Nunca he pasado tanto tiempo sin contar cuentos como este año 2020. Desde mediados de marzo hasta ahora no he podido realizar mi oficio, que es, además, mi manera de estar en el mundo. En este tiempo raro me he dedicado a varias cosas: dibujar, leer y escribir. También veo series y hago autodefinidos. Paseo bastante, me gusta mucho caminar.

Leo fundamentalmente novelas de aventuras. Desde niña han sido mi consuelo mayor cuando no puedo moverme. Si estaba enferma, leía una y otra vez «La isla del tesoro» y «La flecha negra» de R. L. Stevenson, «20.000 leguas de viaje submarino» de Julio Verne y «El libro de las tierras vírgenes» de Rudyard Kipling.
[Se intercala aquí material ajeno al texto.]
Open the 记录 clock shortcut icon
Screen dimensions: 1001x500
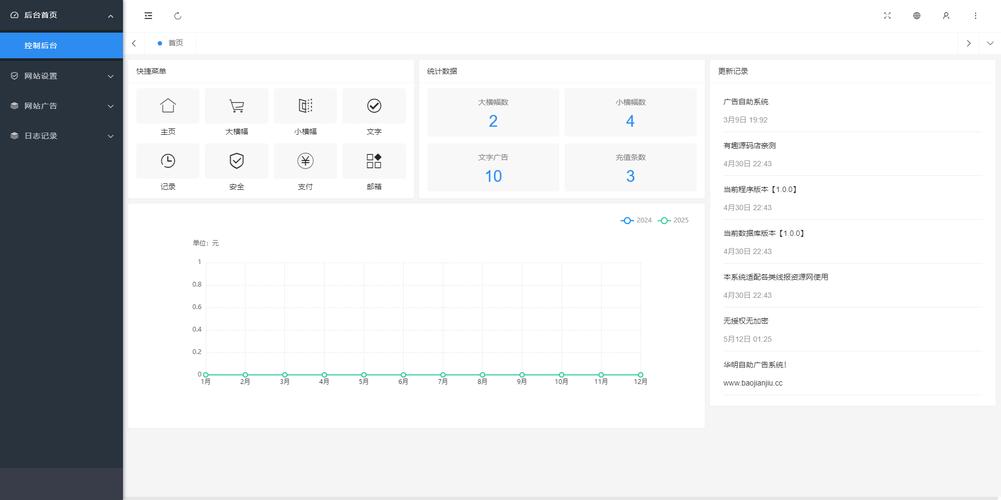coord(167,161)
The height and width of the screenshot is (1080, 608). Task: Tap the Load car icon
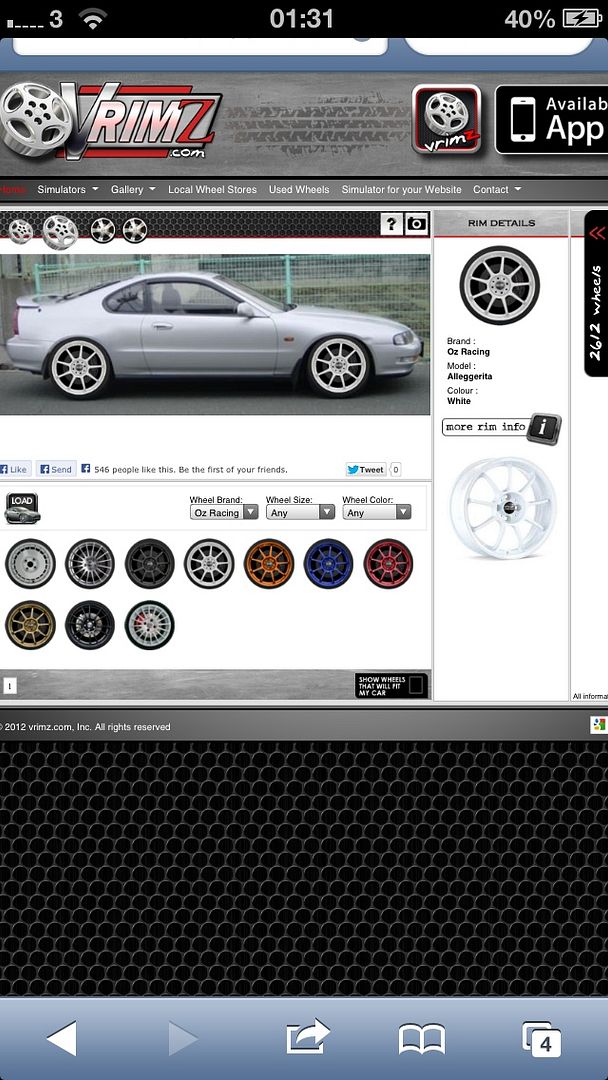coord(22,508)
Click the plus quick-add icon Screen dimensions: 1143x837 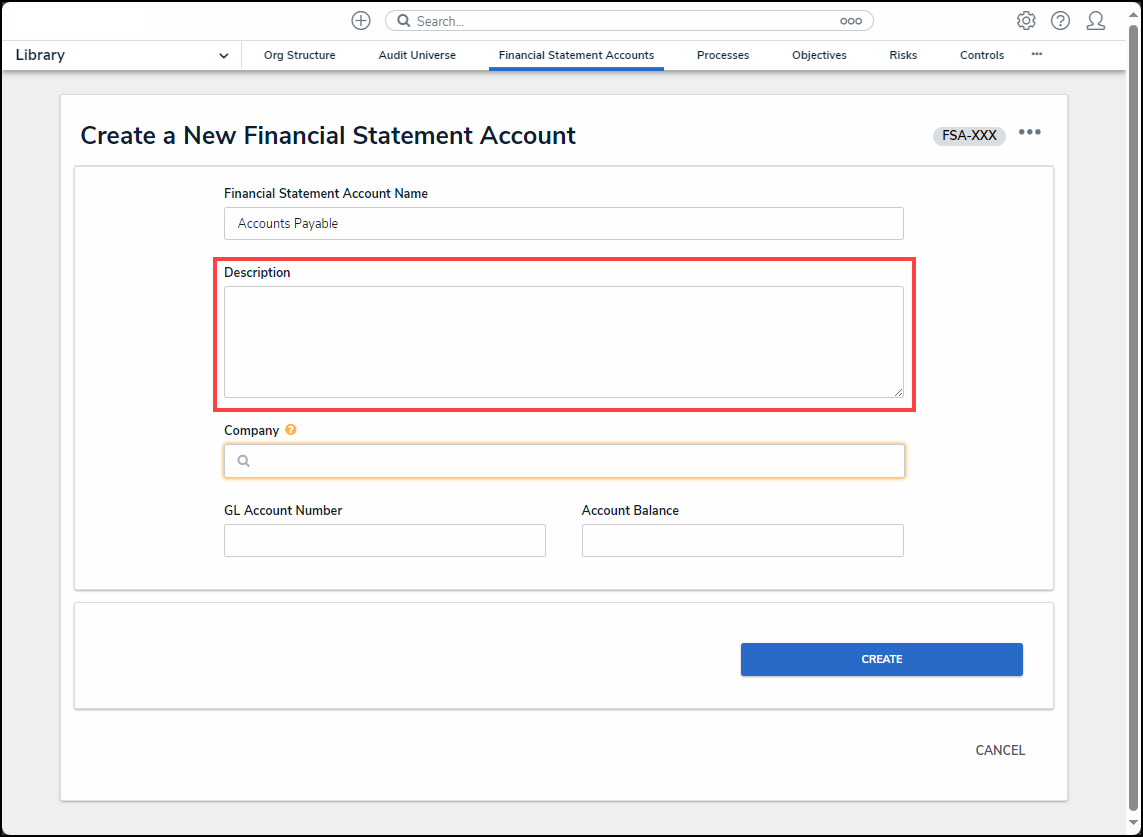[361, 21]
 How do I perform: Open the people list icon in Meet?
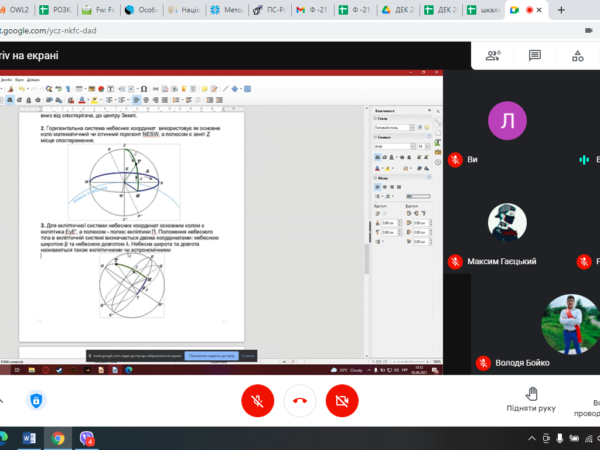(x=493, y=56)
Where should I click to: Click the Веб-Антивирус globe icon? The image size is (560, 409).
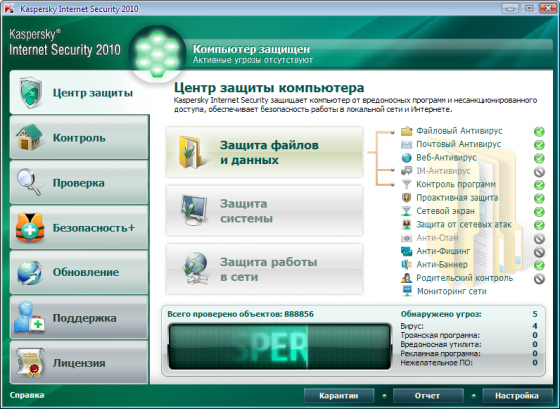click(x=406, y=158)
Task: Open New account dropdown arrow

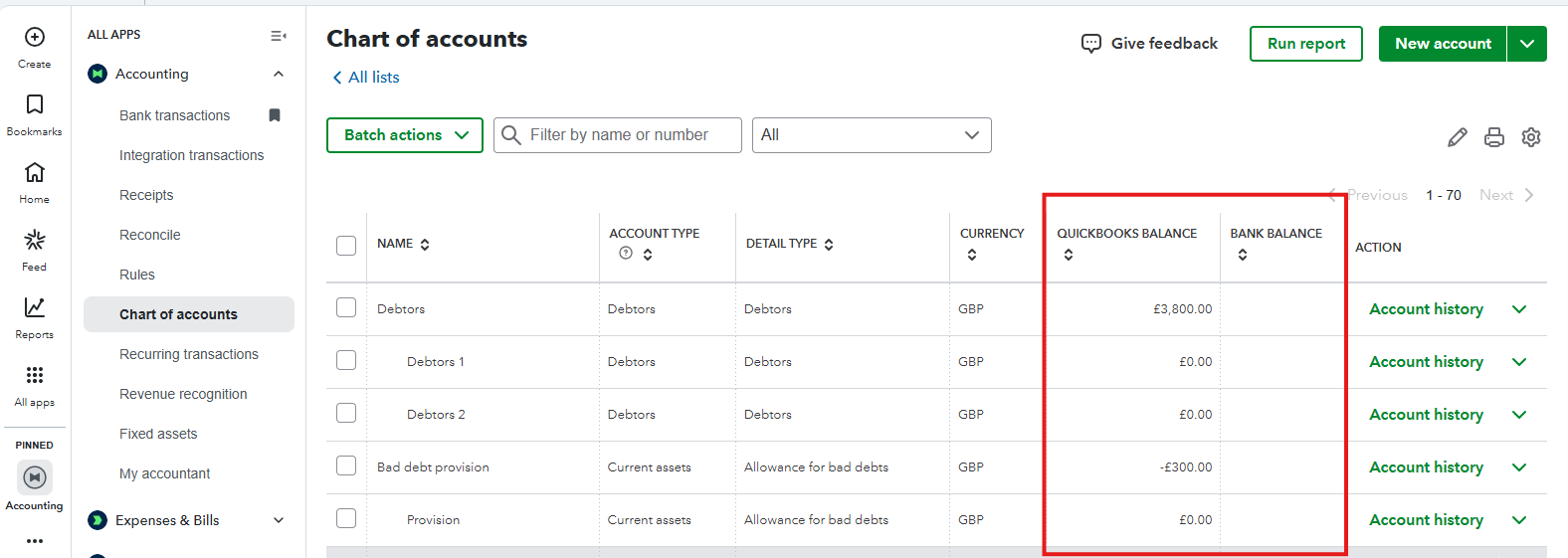Action: tap(1527, 44)
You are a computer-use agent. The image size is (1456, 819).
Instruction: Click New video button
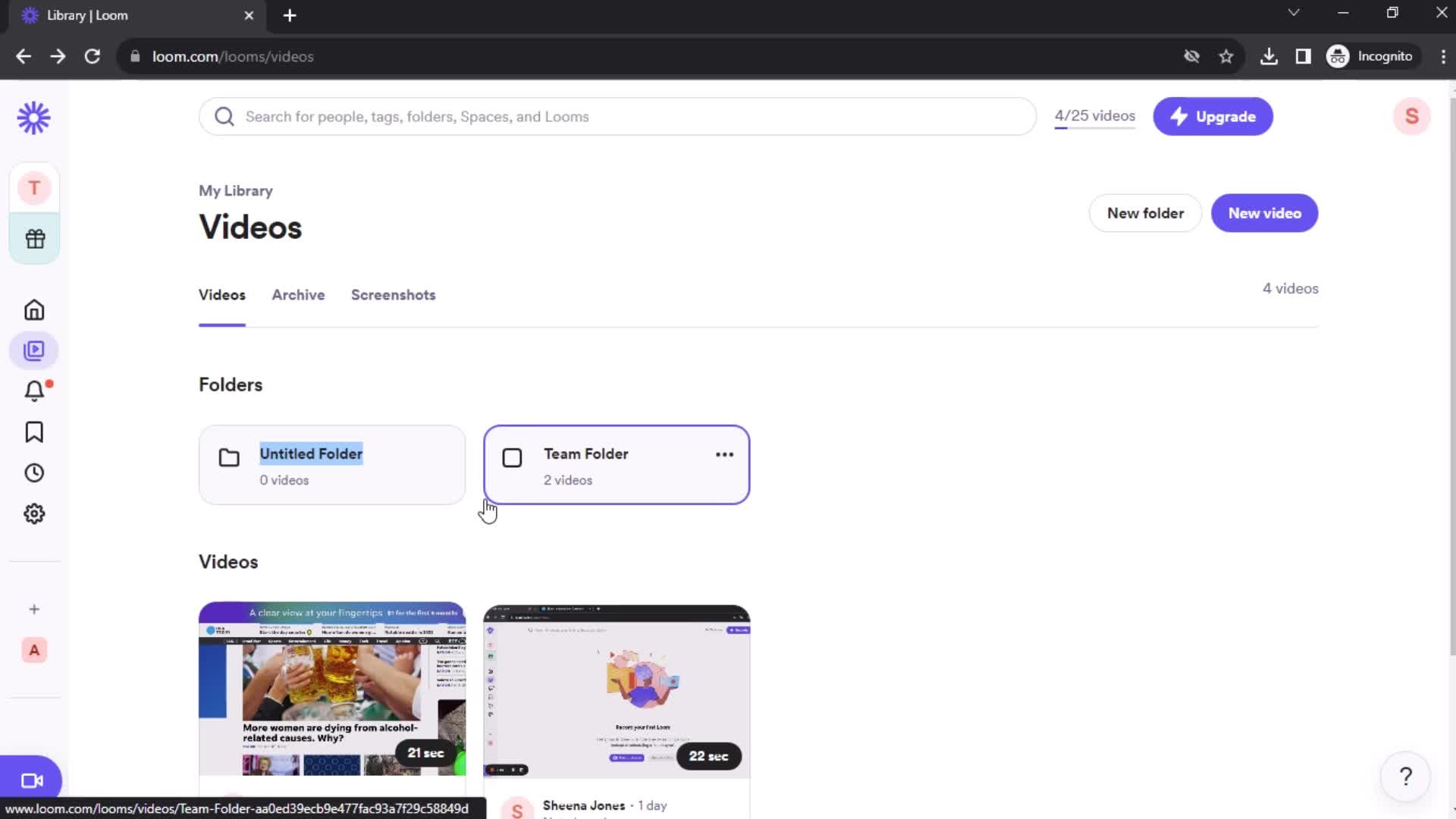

A partir de los catorce años se añadió a la lista «El señor de los anillos» de Tolkien. Cuando crecí más, añadí a Joseph Conrad a la lista de autores que me hacen viajar sin moverme del sitio. Últimamente se han sumado Ursula K. Le Guin y Fred Vargas. A las dos las releí con enorme placer durante el confinamiento. Mi imaginación se mueve por donde mi cuerpo no puede y así no me come la tristeza.

Dice Fedro hablando con Sócrates que el discurso escrito es reflejo del hablado y el propio Sócrates llama a lo escrito «los jardines de las letras». Son estos jardines los que ahora me salvan, tanto los sembrados por otras personas, hermosísimos algunos, como los que siembro yo mientras espero. Esa es la aventura que me ocupa hasta que, un poco más adentro de este mes de septiembre, comience cerca del mar otra aventura nueva. Así voy, de una a otra, como si fuera un caballero andante, pero más quieta.